June 12, 2021
Stamper's southwest snook tactics
We have three types of snook fishing here in the Fort Myers area. Our back bays, beaches, and wrecks will hold snook at different times of the year or constantly. The last and first cold fronts of the year dictate when and where the fish will be found. Anglers can fish for them in shallow water skiffs, by foot, or in the big boats.
Back bay fishing consists of rivers, creeks, sea walls, bridges, and mangrove shorelines. These areas are often winter haunts for snook. You'll often find snook patrolling these areas where there's sandy bottom. Snook of all sizes can be found in these areas and will be most active when the water temperatures are above 72 degrees. Typical baits can range from topwater plugs, jerk baits, flies that mimic small white bait, and of course live pilchards. These areas will hold snook all year.
Beach fishing begins in the Springtime and can happen as early as April, but certainly by June. The last cold fronts usually push through late March and from that point forward, water temperatures continue to rise. Snook now begin harassing the huge schools of small pilchards, threadfins, and mullet that swim tight to the shoreline. Those fishing by foot can often sightfish these snook. You'll see packs of small snook in the 15-25-inch range swimming together. Occasionally anglers will have a chance at sightfishing giants, as fish over 40-inches will be possible. This beach pattern usually holds up through September. Mimic the bait found on the beach for best success.
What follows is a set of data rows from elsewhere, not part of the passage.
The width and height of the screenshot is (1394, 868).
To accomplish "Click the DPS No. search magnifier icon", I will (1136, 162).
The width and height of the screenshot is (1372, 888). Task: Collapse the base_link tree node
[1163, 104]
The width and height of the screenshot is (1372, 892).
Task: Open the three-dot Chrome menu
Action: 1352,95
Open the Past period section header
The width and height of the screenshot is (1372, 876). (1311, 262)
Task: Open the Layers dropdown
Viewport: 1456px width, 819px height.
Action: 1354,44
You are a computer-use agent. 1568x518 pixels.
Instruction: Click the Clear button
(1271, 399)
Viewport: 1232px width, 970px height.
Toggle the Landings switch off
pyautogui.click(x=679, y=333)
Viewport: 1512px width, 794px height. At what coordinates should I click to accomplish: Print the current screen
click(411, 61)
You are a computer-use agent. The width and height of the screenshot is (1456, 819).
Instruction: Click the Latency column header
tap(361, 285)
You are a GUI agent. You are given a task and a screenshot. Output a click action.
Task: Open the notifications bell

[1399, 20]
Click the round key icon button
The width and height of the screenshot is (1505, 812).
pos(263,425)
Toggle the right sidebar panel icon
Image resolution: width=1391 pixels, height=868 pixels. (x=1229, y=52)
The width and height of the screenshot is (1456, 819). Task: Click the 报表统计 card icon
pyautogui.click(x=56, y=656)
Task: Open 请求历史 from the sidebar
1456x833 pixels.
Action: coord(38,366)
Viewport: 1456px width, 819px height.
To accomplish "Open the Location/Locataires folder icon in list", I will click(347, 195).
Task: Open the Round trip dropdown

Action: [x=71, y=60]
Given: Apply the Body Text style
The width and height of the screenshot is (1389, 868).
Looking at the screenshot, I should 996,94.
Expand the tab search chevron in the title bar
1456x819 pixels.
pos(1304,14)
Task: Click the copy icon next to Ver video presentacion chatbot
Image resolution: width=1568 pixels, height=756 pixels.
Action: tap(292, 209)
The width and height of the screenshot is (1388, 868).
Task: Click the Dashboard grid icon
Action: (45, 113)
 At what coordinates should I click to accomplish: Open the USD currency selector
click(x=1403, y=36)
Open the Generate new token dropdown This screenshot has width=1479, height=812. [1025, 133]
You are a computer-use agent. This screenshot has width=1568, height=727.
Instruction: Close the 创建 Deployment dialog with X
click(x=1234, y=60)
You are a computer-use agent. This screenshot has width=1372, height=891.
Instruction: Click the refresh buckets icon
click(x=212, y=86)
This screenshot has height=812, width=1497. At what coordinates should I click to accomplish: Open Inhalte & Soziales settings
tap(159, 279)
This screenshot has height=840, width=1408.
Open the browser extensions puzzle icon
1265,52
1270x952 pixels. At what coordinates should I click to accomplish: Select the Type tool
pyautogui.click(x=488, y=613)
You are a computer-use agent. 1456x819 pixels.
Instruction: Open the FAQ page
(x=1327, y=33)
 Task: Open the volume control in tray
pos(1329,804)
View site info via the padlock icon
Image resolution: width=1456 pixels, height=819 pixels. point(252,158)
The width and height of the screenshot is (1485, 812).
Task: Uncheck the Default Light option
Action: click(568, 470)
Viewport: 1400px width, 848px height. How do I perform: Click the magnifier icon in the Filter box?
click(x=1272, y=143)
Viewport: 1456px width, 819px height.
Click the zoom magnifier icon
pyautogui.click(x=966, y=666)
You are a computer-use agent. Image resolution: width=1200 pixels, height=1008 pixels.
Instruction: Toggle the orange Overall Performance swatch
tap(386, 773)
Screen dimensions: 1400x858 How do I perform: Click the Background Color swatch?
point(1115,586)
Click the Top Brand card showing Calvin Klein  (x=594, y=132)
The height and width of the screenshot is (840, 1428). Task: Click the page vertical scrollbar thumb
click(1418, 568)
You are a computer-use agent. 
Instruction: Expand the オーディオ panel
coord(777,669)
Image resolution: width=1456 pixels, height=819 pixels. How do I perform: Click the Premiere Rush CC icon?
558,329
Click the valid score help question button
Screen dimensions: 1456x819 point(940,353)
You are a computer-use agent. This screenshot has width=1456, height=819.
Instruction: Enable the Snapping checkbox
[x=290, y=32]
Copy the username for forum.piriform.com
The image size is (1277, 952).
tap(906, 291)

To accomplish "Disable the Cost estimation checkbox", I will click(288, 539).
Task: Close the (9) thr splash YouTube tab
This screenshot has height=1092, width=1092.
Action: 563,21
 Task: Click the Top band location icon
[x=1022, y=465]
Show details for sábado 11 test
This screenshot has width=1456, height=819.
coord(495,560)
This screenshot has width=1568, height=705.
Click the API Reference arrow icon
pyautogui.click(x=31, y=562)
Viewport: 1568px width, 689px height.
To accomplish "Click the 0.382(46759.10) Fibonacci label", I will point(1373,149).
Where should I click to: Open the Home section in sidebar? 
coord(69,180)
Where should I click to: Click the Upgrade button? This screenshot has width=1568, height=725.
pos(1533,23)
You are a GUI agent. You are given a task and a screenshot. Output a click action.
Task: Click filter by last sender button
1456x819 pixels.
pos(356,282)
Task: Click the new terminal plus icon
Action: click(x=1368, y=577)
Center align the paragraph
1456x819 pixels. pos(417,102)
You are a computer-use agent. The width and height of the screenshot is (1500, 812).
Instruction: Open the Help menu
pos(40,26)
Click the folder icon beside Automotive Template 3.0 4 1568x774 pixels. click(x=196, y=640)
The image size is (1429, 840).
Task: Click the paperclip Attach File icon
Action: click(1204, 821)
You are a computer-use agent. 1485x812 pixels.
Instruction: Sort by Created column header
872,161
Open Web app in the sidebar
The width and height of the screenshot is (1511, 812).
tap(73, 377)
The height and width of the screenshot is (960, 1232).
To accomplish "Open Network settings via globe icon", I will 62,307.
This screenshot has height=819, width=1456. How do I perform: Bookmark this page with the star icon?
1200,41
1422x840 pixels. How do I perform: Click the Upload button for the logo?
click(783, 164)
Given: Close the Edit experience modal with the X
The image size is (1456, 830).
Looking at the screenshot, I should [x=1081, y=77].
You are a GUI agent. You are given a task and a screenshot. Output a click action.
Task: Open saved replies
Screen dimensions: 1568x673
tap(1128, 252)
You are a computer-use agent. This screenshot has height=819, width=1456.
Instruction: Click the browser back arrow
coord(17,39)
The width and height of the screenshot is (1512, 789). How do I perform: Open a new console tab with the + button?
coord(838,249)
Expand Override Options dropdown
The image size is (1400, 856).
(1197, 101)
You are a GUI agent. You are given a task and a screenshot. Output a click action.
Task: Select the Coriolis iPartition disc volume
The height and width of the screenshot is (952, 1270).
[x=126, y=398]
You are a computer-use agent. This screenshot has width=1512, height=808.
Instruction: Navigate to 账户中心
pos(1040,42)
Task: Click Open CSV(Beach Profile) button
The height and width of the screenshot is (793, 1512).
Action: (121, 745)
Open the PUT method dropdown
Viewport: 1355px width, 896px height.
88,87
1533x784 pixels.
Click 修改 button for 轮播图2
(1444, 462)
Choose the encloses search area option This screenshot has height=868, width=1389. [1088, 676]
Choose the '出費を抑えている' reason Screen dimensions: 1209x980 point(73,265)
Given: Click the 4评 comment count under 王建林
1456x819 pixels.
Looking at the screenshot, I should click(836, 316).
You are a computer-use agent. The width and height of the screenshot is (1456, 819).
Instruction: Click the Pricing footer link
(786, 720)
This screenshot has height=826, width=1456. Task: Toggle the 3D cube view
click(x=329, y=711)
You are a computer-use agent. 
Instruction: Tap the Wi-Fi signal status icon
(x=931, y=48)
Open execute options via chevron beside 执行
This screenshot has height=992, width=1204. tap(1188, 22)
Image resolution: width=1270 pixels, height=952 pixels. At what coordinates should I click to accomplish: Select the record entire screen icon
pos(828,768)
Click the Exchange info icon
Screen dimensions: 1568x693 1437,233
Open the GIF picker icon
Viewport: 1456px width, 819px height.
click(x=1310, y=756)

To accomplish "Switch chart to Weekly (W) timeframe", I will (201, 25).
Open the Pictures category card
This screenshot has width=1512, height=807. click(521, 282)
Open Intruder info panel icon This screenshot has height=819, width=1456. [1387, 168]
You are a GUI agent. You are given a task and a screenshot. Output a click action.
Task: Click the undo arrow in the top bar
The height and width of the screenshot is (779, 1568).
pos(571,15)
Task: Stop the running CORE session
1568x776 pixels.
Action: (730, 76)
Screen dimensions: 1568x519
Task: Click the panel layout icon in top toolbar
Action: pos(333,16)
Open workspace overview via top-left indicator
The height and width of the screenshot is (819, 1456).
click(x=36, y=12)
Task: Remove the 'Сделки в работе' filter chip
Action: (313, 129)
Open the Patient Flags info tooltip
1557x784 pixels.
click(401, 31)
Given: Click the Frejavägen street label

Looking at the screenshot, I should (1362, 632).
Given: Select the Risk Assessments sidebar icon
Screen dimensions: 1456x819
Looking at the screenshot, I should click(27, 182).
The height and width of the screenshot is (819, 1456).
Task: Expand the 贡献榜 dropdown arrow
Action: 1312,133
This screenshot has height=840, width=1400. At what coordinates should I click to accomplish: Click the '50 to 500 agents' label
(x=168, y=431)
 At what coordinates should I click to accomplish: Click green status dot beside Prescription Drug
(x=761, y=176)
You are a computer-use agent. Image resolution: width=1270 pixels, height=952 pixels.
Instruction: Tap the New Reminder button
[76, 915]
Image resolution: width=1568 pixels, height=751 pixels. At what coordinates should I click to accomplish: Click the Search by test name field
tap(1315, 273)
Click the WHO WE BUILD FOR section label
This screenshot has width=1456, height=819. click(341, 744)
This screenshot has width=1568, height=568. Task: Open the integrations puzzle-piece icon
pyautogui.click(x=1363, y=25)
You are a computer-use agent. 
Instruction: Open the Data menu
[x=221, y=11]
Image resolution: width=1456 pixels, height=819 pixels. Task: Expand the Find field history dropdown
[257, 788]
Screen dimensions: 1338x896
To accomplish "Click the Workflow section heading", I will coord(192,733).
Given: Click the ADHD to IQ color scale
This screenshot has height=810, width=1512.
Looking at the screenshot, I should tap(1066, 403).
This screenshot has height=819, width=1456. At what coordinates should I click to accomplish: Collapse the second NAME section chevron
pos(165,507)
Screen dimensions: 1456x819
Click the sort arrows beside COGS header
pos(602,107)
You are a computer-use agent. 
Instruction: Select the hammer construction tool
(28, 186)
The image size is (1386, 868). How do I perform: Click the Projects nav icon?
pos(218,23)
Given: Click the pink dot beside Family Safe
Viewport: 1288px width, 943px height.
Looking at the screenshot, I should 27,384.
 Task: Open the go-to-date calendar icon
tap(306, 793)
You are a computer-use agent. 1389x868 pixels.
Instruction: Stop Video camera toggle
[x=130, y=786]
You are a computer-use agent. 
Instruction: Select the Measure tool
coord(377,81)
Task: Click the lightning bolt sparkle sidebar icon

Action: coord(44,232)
Wrecks round out the last of our typical snook fishing spots. The Gulf of Mexico has a lot of wrecks throughout the area. Many of these wrecks are public and can be found on most GPS units. The recent technology of side scan has been a game changer when snook fishing these areas. The ability to see fish off one side or the other of the wreck, almost doesn't seem fair. That's todays technology so if you got it, use it. I've had side scan for about six years now and it opened an entire new fishery for me just by looking around some of the wrecks, rather than fishing the wreck itself. Wreck snook are typically all big and threadfin herrings, pinfish, or big pilchards are the typical baits when fishing for them. Using heavy jigs or half to two-ounce egg sinkers work well, depending on current and depth. Typically, I'll be inside of 40-feet, using 3/4-ounce of lead, with a 40-pound leader and a 3/0 circle hook when targeting these fish.